临床上诱导化疗在口腔鳞癌中还存在一定争议，如何筛选获益人群是整体提高疗效的关键。微管解聚蛋白Stathmin 1参与调解微管稳定性的动态平衡。课题组在建立口腔黏膜上皮细胞体外癌变模型和蛋白质组学研究的基础上，发现Stathmin 1在口腔鳞癌中起重要作用，并可能受p53基因突变调控；通过检测口腔鳞癌TPF诱导化疗临床试验患者组织中Stathmin 1表达，发现低表达Stathmin 1的患者可从TPF诱导化疗中生存获益，而高表达Stathmin 1的患者没有生存获益。本研究旨在结合分子机制研究和临床试验，重点围绕Stathmin 1与p53突变、PI3K/AKT信号通路，以及Stathmin 1在口腔鳞癌抵抗TPF诱导化疗中的作用，阐明Stathmin 1在口腔鳞癌发展和TPF诱导化疗中的分子机制，探索以Stathmin 1作为预测性生物标志物指导口腔鳞癌个体化治疗选择的肿瘤诊治新策略。

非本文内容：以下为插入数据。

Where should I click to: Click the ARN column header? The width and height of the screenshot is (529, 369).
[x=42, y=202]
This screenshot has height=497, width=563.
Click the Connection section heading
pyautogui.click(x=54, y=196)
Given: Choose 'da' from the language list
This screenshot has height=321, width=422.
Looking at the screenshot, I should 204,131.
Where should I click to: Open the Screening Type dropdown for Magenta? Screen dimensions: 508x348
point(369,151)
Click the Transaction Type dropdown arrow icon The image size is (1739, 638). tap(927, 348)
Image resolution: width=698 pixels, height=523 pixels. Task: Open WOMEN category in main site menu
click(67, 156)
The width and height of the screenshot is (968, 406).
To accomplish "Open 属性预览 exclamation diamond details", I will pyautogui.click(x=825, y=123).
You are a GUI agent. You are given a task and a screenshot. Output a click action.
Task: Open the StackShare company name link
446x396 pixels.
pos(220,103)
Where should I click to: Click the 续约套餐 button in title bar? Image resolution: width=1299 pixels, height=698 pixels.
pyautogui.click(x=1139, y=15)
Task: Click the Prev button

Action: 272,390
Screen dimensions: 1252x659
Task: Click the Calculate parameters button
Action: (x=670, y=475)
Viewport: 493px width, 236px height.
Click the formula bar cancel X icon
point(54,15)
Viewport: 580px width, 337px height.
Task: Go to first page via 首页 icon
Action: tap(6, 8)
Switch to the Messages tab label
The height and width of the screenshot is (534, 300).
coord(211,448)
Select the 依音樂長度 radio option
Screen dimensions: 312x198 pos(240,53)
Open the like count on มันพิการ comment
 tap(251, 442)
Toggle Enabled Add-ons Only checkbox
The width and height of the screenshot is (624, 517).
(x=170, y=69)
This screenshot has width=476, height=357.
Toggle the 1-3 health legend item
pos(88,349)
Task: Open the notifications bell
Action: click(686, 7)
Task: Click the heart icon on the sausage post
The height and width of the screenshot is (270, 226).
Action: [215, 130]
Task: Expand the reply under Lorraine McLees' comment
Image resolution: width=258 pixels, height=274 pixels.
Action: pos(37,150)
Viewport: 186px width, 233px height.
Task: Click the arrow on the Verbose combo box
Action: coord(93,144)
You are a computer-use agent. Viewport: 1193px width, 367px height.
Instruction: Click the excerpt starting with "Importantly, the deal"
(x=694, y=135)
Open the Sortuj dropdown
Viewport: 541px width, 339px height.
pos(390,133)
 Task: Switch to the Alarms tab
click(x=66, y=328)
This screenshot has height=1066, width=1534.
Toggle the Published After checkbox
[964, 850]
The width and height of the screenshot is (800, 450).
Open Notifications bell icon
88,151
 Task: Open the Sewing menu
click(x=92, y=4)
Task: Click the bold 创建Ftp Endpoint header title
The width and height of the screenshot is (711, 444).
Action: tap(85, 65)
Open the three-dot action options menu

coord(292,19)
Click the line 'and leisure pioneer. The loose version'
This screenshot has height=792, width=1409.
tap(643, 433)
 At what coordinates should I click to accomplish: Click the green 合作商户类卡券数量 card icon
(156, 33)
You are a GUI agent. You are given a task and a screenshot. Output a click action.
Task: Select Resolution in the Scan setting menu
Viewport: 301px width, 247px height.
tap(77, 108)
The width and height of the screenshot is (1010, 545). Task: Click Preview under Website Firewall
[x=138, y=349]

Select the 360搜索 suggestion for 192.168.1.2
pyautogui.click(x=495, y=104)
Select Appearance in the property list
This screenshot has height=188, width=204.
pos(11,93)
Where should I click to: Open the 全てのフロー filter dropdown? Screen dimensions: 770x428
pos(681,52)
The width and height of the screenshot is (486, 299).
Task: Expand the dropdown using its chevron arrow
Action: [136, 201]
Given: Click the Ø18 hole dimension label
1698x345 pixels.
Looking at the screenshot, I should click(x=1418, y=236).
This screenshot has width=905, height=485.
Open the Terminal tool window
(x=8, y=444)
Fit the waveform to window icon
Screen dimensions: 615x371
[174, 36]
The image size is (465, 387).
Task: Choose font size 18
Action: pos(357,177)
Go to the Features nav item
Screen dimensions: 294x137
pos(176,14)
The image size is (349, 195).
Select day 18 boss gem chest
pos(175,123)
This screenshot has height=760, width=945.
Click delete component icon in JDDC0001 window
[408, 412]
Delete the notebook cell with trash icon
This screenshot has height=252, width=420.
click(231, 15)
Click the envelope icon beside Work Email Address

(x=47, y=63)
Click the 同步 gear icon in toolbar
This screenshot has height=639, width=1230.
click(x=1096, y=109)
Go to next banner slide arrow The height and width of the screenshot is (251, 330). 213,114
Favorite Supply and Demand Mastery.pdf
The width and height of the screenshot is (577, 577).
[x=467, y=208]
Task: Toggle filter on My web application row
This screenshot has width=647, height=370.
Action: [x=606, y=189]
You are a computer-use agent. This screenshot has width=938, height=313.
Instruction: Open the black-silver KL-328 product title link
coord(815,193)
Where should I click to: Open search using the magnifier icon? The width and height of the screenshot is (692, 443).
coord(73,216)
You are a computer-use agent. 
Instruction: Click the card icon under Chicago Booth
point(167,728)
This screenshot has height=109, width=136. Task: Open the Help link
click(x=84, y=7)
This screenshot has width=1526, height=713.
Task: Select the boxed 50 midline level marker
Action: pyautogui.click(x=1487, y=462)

本项目旨在研究Stathmin 1在p53与PI3K/AKT信号通路调控口腔鳞癌发展的作用机制，及其在口腔鳞癌细胞抵抗化疗药物多西他赛、顺铂和5氟尿嘧啶（TPF）的分子机制。探索以Stathmin 1作为预测性生物标志物指导口腔鳞癌个体化治疗选择的肿瘤诊治新策略。.采用CCK-8细胞增殖实验、药敏实验、流式细胞术、免疫荧光和裸鼠皮下移植瘤体内实验，检测Stathmin 1在口腔鳞癌中的生物学功能。利用基因转染技术，干预Stathmin 1、野生型/突变型p53的表达，采用免疫沉淀实验进一步验证p53对Stathmin 1的转录激活作用。采用免疫组织化学方法分析Stathmin 1与p53表达以及患者预后的相关性。根据Stathmin 1的表达高低分组，采用Kaplan-Meier法和log-rank检验的统计学方法，进行亚组生存分析。使用PI3K-AKT-mTOR信号通路抑制剂联合TPF化疗药物处理口腔鳞癌细胞和裸鼠皮下移植瘤，评价联合用药的疗效。.发现Stathmin 1在口腔鳞癌细胞和患者肿瘤组织中过表达。敲减Stathmin 1的表达可抑制细胞增殖、集落形成和迁移、移植瘤的生长，促进细胞凋亡，并提高细胞对于TPF化疗药物的敏感性。突变型p53在口腔鳞癌中的转录激活Stathmin 1的表达，而野生型p53不能激活Stathmin 1的表达。在170例局部晚期口腔鳞癌患者中，Stathmin 1低表达43例，高表达127例。低表达Stathmin 1的患者可以从TPF诱导化疗中生存获益，而高表达Stathmin 1的患者不能生存获益。不同靶向位点的PI3K-AKT-mTOR信号通路抑制剂处理后，口腔鳞癌细胞中Stathmin 1的表达和磷酸化水平降低；联合应用TPF化疗药物和抑制剂，可以显著抑制口腔鳞癌细胞增殖、细胞周期、诱导细胞凋亡，有效抑制移植瘤的生长。.综上所述，突变型p53激活Stathmin 1的高表达，Stathmin 1可以作为预测局部晚期口腔鳞癌患者TPF诱导化疗疗效的生物标志物。联合应用PI3K-AKT-mTOR信号通路抑制剂和TPF化疗药物，可以有效抑制口腔鳞癌细胞和移植瘤的生长。